At Aapravasi Ghat, echoes of suffering, a fight for recognition
Prime Minister Narendra Modi visiting the Aapravasi Ghat at Port Louis in Mauritius on Thursday. (PTI Photo)
At the Aapravasi Ghat in Port Louis on Thursday, Prime Minister Narendra Modi paid tributes to the “brave” Indian indentured labour that landed in Mauritius 180 years ago — writing in the visitors’ book that the site was an “eloquent tribute to the indomitable human spirit”.
In the years that immediately followed the abolition of slavery in most of the British Empire in 1834, nearly half a million Indians were forced to migrate to Mauritius, as the colonial system struggled to keep up the flow of captive agricultural workers for the sugar plantations there.

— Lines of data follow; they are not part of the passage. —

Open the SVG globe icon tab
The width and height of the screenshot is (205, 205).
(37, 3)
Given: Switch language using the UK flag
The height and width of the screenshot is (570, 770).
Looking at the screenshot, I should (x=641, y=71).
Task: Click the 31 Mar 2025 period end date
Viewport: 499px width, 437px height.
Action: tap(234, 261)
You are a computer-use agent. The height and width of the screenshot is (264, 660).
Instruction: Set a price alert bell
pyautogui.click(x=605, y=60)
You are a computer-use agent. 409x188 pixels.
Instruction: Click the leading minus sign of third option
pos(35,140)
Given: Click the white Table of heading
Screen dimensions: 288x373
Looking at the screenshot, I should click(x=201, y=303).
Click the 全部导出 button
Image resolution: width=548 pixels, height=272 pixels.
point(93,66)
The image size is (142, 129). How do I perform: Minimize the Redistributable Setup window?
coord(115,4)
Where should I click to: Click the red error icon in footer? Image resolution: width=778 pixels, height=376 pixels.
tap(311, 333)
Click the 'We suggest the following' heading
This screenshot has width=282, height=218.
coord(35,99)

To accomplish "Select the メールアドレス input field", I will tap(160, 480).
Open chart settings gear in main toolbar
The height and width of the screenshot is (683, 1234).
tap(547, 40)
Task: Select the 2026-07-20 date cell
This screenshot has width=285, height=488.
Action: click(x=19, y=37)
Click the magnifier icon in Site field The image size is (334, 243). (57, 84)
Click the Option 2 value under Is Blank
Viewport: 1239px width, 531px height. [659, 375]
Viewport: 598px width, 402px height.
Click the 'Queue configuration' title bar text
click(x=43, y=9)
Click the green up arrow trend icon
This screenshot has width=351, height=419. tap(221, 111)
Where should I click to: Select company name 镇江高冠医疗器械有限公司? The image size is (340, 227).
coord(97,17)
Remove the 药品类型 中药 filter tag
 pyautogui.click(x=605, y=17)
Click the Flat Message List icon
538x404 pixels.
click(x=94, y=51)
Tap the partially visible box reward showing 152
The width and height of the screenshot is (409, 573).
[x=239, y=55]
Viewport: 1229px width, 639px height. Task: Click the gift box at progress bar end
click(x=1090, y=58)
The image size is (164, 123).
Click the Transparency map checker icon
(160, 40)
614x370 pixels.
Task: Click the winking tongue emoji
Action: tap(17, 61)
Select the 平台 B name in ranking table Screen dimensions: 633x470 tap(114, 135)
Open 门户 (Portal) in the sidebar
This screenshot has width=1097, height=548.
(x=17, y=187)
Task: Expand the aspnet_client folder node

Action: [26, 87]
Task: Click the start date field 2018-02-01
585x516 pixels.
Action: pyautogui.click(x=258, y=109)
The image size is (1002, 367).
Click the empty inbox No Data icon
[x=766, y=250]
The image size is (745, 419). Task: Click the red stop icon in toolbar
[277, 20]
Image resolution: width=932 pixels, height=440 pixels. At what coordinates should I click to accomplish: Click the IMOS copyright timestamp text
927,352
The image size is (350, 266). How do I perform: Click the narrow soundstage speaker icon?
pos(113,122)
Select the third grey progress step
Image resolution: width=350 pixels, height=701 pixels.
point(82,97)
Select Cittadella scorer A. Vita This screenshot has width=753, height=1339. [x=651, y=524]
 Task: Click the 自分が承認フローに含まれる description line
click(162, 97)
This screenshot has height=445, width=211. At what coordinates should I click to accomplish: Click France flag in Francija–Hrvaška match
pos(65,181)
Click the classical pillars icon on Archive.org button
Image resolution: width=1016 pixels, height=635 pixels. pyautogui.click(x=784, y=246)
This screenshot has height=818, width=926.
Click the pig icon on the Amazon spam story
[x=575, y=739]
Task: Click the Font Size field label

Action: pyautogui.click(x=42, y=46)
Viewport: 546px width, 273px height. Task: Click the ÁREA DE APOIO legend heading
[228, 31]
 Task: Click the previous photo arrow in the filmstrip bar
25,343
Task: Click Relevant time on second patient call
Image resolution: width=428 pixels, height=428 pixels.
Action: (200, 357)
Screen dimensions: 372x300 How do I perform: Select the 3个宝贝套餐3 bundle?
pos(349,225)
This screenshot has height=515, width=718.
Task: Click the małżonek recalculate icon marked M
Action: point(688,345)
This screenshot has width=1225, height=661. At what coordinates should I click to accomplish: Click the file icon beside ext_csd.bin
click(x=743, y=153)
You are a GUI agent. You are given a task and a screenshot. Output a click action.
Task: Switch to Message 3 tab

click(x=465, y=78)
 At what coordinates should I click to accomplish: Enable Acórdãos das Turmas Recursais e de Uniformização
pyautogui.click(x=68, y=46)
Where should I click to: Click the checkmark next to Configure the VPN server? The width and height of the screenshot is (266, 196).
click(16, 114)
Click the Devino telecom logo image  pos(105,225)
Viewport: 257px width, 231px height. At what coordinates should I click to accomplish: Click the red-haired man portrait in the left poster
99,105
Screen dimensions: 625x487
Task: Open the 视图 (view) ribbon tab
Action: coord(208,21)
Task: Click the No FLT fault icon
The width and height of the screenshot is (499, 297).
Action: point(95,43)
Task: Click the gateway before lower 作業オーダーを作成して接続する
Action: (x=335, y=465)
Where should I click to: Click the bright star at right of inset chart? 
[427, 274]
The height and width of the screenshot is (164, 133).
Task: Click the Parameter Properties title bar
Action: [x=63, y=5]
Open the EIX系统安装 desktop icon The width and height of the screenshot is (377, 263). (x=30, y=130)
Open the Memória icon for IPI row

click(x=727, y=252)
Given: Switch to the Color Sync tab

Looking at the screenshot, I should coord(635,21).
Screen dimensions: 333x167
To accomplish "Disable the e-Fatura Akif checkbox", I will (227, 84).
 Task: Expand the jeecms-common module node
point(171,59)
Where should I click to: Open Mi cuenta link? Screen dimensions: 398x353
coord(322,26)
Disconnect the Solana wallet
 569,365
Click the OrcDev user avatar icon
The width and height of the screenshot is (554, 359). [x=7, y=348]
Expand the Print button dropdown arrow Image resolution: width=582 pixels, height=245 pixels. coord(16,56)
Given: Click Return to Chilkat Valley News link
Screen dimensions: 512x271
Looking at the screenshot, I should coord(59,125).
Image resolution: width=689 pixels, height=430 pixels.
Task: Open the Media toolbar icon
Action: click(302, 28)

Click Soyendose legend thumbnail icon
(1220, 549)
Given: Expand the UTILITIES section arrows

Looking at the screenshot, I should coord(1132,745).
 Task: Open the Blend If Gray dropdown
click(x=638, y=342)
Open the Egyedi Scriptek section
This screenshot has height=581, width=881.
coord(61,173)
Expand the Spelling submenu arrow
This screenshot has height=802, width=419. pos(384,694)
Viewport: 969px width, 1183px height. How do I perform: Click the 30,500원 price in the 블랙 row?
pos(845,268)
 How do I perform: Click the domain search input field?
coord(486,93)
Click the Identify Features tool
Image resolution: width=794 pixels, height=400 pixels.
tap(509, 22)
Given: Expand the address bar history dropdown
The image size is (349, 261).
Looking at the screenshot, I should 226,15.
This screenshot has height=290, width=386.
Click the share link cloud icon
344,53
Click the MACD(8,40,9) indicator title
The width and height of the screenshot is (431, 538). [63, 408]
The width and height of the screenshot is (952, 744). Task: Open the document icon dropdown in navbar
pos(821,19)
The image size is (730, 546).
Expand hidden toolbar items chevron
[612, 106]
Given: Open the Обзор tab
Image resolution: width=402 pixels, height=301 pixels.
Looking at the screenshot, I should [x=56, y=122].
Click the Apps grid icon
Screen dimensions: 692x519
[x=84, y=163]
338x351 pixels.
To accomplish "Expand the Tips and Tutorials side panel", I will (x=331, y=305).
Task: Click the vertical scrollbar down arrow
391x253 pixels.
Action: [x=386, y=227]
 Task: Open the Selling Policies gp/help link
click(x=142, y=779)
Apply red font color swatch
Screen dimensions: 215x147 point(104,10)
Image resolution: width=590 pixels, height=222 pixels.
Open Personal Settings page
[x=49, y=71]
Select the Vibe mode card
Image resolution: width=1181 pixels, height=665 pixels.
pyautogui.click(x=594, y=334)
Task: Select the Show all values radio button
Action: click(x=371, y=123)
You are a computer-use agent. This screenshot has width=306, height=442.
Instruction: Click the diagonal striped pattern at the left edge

These ‘girmitiyas’, people from modern-day UP, Bihar, West Bengal and parts of southern India, who had signed the ‘agreement’ or contract with employers, mostly thought they were going to a better life “just a little way off north India” — but were instead sent on a long and arduous sea journey that took many of their lives.
These indentured labourers were never to return to India, but they went on to shape the future of Mauritius, and many other distant lands, in multiple ways.
Aapravasi Ghat was where the indentured labour force — rather, the individuals who had survived the voyage from India — landed, as the redeployed slave ships docked in “Marich Desh”, or Mauritius.
Unlike the ‘Slave Route’ however, which was institutionalised by UNESCO in 1994, agreement on recognising the ‘Indentured Labour Route’ happened later, and far more grudgingly. It took the joint efforts of India and Mauritius to ensure that even the idea that Aapravasi Ghat could be a World Heritage Site was acknowledged, former UNESCO officials said. The advisory board that had inspected the site earlier had found “nothing” worthy of recognition.
“I recall how before me a British delegate spoke of how Aapravasi Ghat should be called ‘Immigration Depot’ as that was the gateway for impoverished, caste-ridden Indians to better their lives, just like the IT immigrants to the West today,” said Bhaswati Mukherjee, then ambassador to UNESCO, India’s representative on the World Heritage Committee.
“I had to spell out the difference between indentured and immigrant; how immigration involved choice, while indentured meant people were misled, lied to and forced with the prospect of prison sentences to travel thousands of kilometres to a place from where they could not return, and for which they were paid a pittance. It was after much persuasion that the idea of a depot was abandoned,” Mukherjee, who argued the case for the African Group and Mauritius at the meeting of the committee in Vilnius, Lithuania, in 2006, said.
Speaking from Mauritius, Aramoogum Parasuramen, former UNESCO representative for Mauritius, said that because many Europeans had “probably not lived that life, or been in its shadow, they did not realise that a World Heritage site does not just mean a building or fancy place, but a place like Aapravasi Ghat is.
“They perhaps could not appreciate how a place where ships came in could constitute heritage.
“Aapravasi Ghat,” Parasuramen said, “is of great significance for all of us. It is the first bit of land our forefathers stepped on after leaving the shores of India. It symbolises their suffering and misery as they journeyed on ships used for slaves earlier.”
Mauritius now has two heritage sites, and is the only country to have one each of the International Slave Route Le Morne, and of the Indentured Labour Route, at Aapravasi Ghat.